3. Technical Standards

VB-11. What specific interoperability challenges have you encountered in implementing value-based care programs?

VB-12. What technology standardization would preserve program-specific flexibility while promoting innovation in APM technology implementation?

VB-13. What improvements to existing criteria and standards would better support value-based care capabilities while reducing provider burden?

VB-14. How could implementing digital identity credentials improve value-based care delivery and outcomes?


[top] VB-15. How could a nationwide provider directory of FHIR endpoints help improve access to patient data and understanding of claims data sources? What key data elements would be necessary in a nationwide FHIR page 21041 endpoints directory to maximize its effectiveness?

III. Collection of Information Requirements

Please note, this is a request for information (RFI) only. In accordance with the implementing regulations of the Paperwork Reduction Act of 1995 (PRA), specifically 5 CFR 1320.3(h)(4), this general solicitation is exempt from the PRA. Facts or opinions submitted in response to general solicitations of comments from the public, published in the Federal Register or other publications, regardless of the form or format thereof, provided that no person is required to supply specific information pertaining to the commenter, other than that necessary for self-identification, as a condition of the agency's full consideration, are not generally considered information collections and therefore not subject to the PRA.

This RFI is issued solely for information and planning purposes; it does not constitute a Request for Proposal (RFP), applications, proposal abstracts, or quotations. This RFI does not commit the U.S. Government to contract for any supplies or services or make a grant award. Further, CMS and ASTP/ONC are not seeking proposals through this RFI and will not accept unsolicited proposals. Responders are advised that the U.S. Government will not pay for any information or administrative costs incurred in response to this RFI; all costs associated with responding to this RFI will be solely at the interested party's expense. CMS and ASTP/ONC note that not responding to this RFI does not preclude participation in any future procurement, if conducted. It is the responsibility of the potential responders to monitor this RFI announcement for additional information pertaining to this request. In addition, CMS and ASTP/ONC note that we will not respond to questions about potential policy issues raised in this RFI.
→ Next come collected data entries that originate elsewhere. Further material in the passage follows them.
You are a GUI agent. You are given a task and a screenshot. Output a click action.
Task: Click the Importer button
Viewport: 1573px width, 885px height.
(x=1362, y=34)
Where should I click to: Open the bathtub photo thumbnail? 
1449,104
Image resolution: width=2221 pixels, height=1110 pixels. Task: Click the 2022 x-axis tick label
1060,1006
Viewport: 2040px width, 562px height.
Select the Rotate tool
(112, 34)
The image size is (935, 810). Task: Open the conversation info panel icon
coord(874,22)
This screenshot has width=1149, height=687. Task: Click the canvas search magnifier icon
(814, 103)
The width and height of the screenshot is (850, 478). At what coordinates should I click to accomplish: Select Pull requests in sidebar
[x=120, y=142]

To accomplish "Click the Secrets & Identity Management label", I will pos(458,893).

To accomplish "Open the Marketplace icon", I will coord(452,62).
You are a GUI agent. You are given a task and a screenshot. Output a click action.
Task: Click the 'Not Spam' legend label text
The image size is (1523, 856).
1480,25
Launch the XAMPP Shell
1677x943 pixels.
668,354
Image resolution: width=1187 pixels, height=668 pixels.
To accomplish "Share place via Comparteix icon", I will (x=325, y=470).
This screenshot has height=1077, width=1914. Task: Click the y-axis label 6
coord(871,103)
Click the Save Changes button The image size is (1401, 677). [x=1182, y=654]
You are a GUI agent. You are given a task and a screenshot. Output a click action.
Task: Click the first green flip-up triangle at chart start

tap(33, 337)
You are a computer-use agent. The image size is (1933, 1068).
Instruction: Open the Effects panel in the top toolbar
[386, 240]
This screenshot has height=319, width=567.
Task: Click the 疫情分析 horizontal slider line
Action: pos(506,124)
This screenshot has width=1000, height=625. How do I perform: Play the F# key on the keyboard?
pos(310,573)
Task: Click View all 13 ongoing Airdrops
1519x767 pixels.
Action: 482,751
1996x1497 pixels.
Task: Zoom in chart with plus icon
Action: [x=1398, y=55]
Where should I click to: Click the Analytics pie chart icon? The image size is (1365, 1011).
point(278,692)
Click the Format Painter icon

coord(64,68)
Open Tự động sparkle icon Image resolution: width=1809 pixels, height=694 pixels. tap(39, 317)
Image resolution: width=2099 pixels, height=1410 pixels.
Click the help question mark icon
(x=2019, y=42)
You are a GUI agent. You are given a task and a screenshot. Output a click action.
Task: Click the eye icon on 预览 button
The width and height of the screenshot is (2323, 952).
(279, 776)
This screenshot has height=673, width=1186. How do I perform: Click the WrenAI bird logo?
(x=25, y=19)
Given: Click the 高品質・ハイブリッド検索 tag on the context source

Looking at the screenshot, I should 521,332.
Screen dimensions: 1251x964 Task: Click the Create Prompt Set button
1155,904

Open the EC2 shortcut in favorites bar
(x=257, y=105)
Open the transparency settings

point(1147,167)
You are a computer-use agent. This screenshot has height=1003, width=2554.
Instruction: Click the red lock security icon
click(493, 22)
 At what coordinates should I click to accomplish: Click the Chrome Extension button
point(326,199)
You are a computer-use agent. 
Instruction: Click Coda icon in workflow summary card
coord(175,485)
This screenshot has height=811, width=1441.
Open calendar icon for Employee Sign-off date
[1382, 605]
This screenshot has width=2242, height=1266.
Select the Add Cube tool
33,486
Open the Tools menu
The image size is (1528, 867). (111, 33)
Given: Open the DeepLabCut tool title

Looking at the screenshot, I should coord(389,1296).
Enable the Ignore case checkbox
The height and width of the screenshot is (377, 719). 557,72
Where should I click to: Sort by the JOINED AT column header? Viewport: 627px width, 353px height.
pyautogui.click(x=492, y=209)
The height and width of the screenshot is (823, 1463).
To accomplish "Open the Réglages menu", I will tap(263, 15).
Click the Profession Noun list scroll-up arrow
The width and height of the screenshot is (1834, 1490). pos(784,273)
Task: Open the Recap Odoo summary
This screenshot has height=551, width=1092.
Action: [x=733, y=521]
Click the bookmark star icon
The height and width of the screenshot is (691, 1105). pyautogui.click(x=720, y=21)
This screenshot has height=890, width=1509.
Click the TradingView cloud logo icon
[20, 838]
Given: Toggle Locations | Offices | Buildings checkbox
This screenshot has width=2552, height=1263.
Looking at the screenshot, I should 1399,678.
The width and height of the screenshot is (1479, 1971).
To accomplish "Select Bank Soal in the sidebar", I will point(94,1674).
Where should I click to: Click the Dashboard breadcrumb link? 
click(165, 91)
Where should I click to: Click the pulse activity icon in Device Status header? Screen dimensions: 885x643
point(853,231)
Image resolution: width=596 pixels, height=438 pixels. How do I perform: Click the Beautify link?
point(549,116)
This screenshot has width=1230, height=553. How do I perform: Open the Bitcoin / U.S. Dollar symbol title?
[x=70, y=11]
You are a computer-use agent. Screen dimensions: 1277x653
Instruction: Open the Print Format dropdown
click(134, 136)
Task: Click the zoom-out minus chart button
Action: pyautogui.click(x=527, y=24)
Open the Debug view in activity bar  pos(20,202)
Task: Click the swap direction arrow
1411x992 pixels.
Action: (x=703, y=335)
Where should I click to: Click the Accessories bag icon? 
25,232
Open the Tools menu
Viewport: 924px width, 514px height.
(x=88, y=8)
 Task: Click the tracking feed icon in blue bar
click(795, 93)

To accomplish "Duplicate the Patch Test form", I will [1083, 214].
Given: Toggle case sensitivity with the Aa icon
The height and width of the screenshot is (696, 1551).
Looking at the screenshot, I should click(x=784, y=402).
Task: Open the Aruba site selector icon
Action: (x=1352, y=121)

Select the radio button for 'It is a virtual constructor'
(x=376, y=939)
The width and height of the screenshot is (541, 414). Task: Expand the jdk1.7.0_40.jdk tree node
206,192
CMS and ASTP/ONC will actively consider input as we develop future regulatory proposals or future subregulatory policy guidance. We may or may not choose to contact individual responders. Such communications would be for the sole purpose of clarifying statements in the responders' written responses. Contractor support personnel may be used to review responses to this RFI. Responses to this notice are not offers and cannot be accepted by the Government to form a binding contract or issue a grant. Information obtained as a result of this RFI may be used by the Government for program planning on a non-attribution basis. Respondents should not include any information that might be considered proprietary or confidential. This RFI should not be construed as a commitment or authorization to incur cost for which reimbursement would be required or sought. All submissions become U.S. Government property and will not be returned. In addition, we may publicly post the public comments received or a summary of those public comments.

Stephanie Carlton, Deputy Administrator of the Centers for Medicare & Medicaid Services, approved this document on May 9, 2025.

Steven Posnack, Acting Assistant Secretary for Technology Policy, Acting National Coordinator for Health Information Technology, approved this document on May 6, 2025.

Robert F. Kennedy, Jr.,

Secretary, Department of Health and Human Services.